If you’ll be returning to work after your baby is born, you probably know that open daycare spots can go faster than ice cream melts on a hot summer day. Still, for your child’s well-being and your own peace of mind, you’ll want to give yourself time to get it right.

Starting a few months before you’re ready, “visit three to five daycare programs,” says Kris Murray, author of The Ultimate Childcare Marketing Guide and a consultant to the childcare industry. To narrow your selection, here are the top questions Murray suggests asking daycare providers.

1 What activities will my child do? 

The code word to listen for is “curriculum.” With emerging research about early brain development, top childcare programs aren’t glorified babysitters. They’re full-featured learning environments even at the infant level, because learning starts from birth.

“There  are all sorts of age-appropriate curriculums available now, from baby sign language in an infant room to early reading, nature, science, art, technology and drama programs for toddlers,” Murray says. Each program is typically organized into themes. For example, if the theme is insects, your toddler might dress up as a bug for the drama unit, paint a bug for the art unit and learn about insects in the computer lab for the technology unit.

2 What’s the teacher-to-child ratio?

It’s important for your child to get plenty of attention. Babies and toddlers 12 months old and younger need a ratio of 1:4 (one adult per four infants).

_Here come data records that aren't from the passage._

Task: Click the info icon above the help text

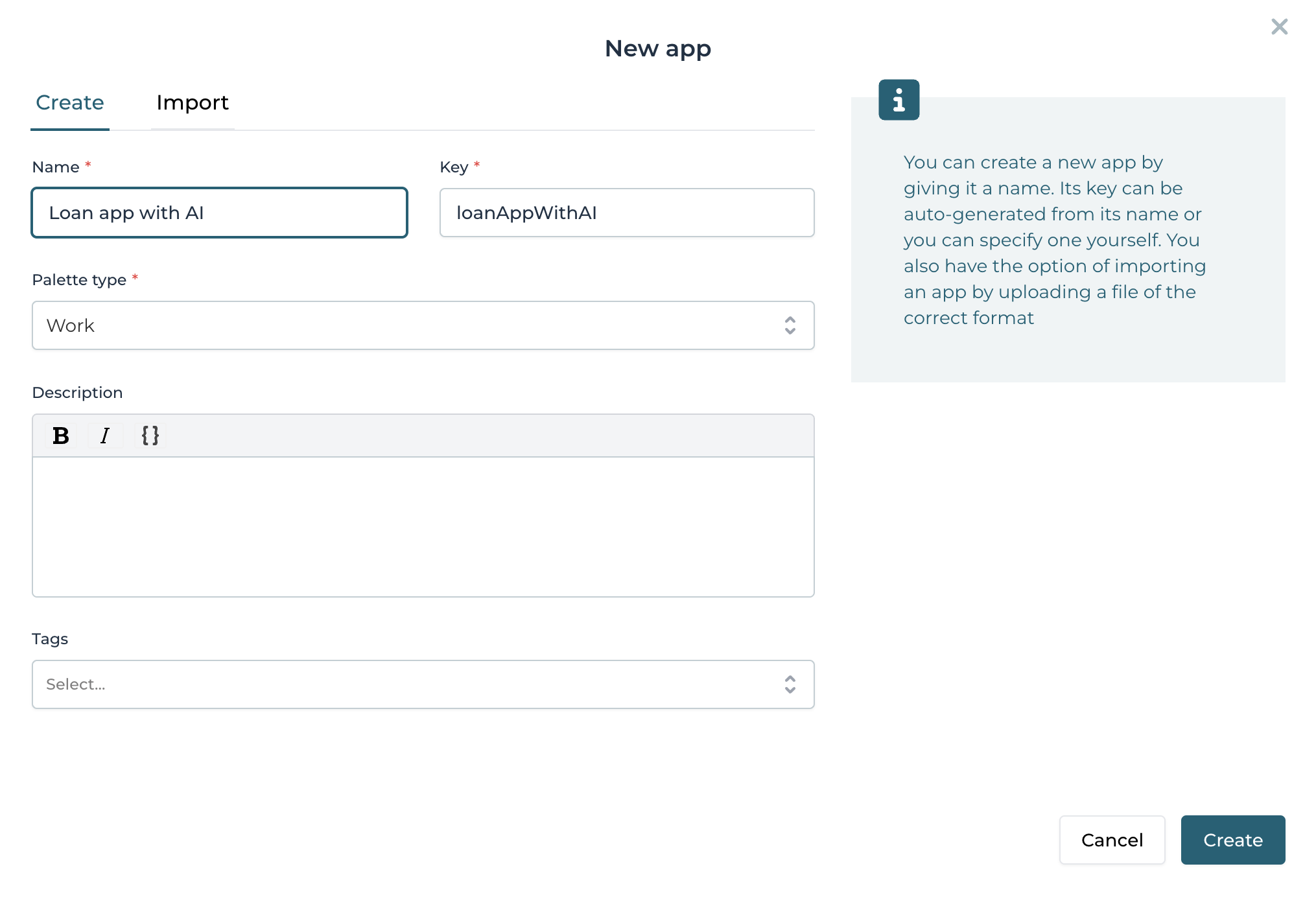Action: 899,100
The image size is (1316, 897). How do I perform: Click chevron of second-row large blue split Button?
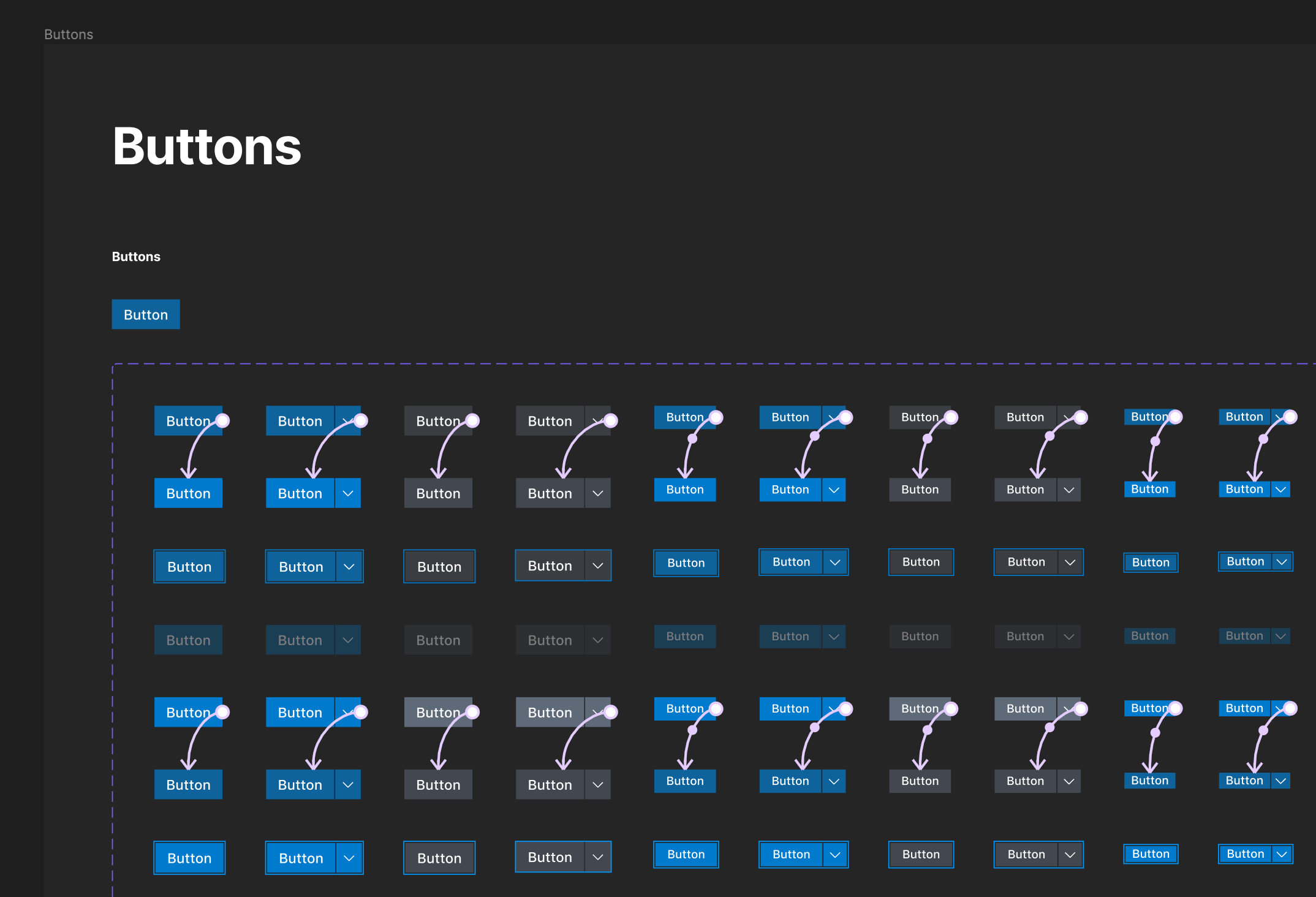pyautogui.click(x=347, y=494)
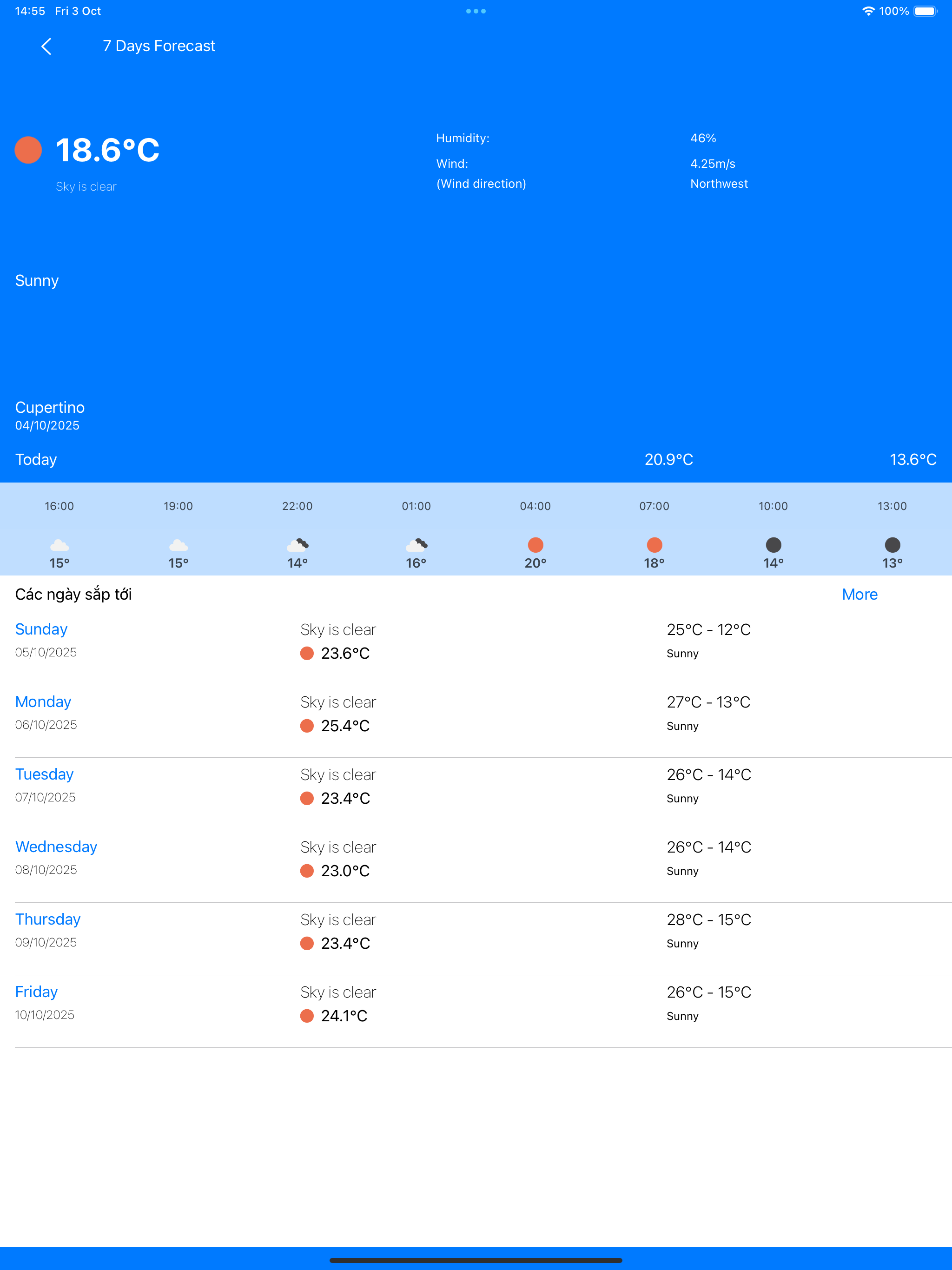
Task: Open Sunday forecast details
Action: pos(41,629)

For toddlers 12 to 28 months old, the ratio should be 1:3 (one instructor per three children). Look for class sizes of 10 to 12 children or fewer. Even with plenty of adults, a larger group of toddlers can feel chaotic.

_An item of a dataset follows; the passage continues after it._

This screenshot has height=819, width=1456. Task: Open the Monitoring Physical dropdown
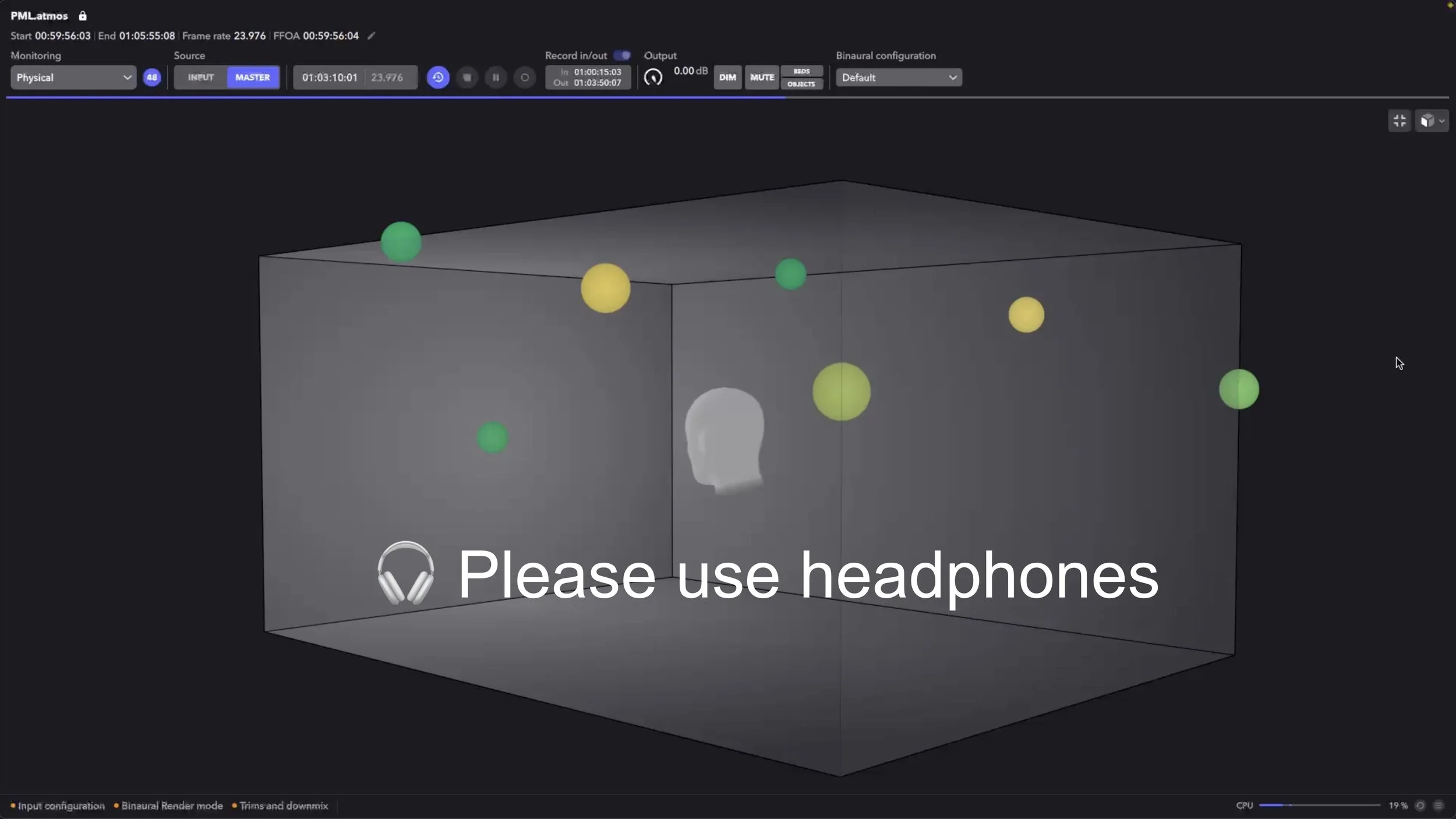click(x=73, y=77)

3  What’s your policy about unannounced visits? 

The best answer is, “No problem. We have an open door policy.” Impromptu parent visits should always be welcome, Murray says. After signing your child up, you should be able to drop by anytime.

4 How will I know what my child did all day? 

Some centers distribute a daily activity sheet, detailing what your child had for snack and how often her diaper was changed. Many daycare centers offer e-mail or text messages two to four times daily. It’s a big plus. “Real time streaming helps you stay connected to your child’s day,” Murray says. When you pick your child up, you can say, “Look at the cute pictures I got from you today,” and talk about them together.

5  What are the qualifications of your caregivers? 

“Ask for a list of the teachers, including the number of years of experience they’ve had in the field, their degree (in early childhood education for the lead teacher) or the training they’ve had,” Murray says. Lead teachers should have five to seven years of experience. With practice comes the competence to handle challenging issues, such as behavioral problems or potty training.

6  Are drop-off and pick-up hours flexible? 

If you work from home sometimes or need a half-day of help here and there, look for a daycare option that works with your nontraditional schedule. Daycare that’s less than full-time is a growing trend. “For a monthly membership fee, many daycare centers will allow you to drop off your child whenever you want,” Murray says.

7 What’s the security situation? 

Most childcare programs are safer than they were five years ago. Some now have biometrics at the entrance. Instead of punching in a code at the door, you place your finger on a pad to enter the building. “Stricter regulations on safety and background checks are now required in many states,” Murray says.

When touring a daycare center, ask whether the children are monitored by a secure webcam. Is the feed distributed to the director’s office? (Good.) Can you have access to the feed as well? (Double good.) Not only does camera surveillance provide peace of mind, it allows you to engage in your child’s day (“I saw you help Sam pick up his crayons. That was so nice of you.”)

8 How often do the kids get to go outside? 

Beyond extremely hot or cold weather, “there’s no excuse for children not to get outside every day,” Murray says. Your childcare center should support the full health of the child, which includes spending time in nature and being active.

9  What’s your disaster recovery and emergency policy?

If there’s an emergency at the school, you want to know that teachers have been properly trained to respond quickly and effectively. Every teacher should be trained in CPR, too.

10  Ask yourself: Am I comfortable with the environment?

Spend an hour or two hour at your top picks observing a classroom when the kids are awake (not at nap time). What’s the vibe? The center should feel open and warm-hearted. Teachers should look like they’re happy to be there and engaged with the children. If you get a good feeling about the place, chances are your child will like it, too.

Finally, confirm your selection by finding out what others have to say. Review testimonials on the center’s Facebook page and review sites such as Yelp. “Sometimes there are disgruntled employees or an occasional unhappy parent,” Murray says. “If you see 10 great reviews and one negative one, you’re probably fine. Look for a preponderance of positive.”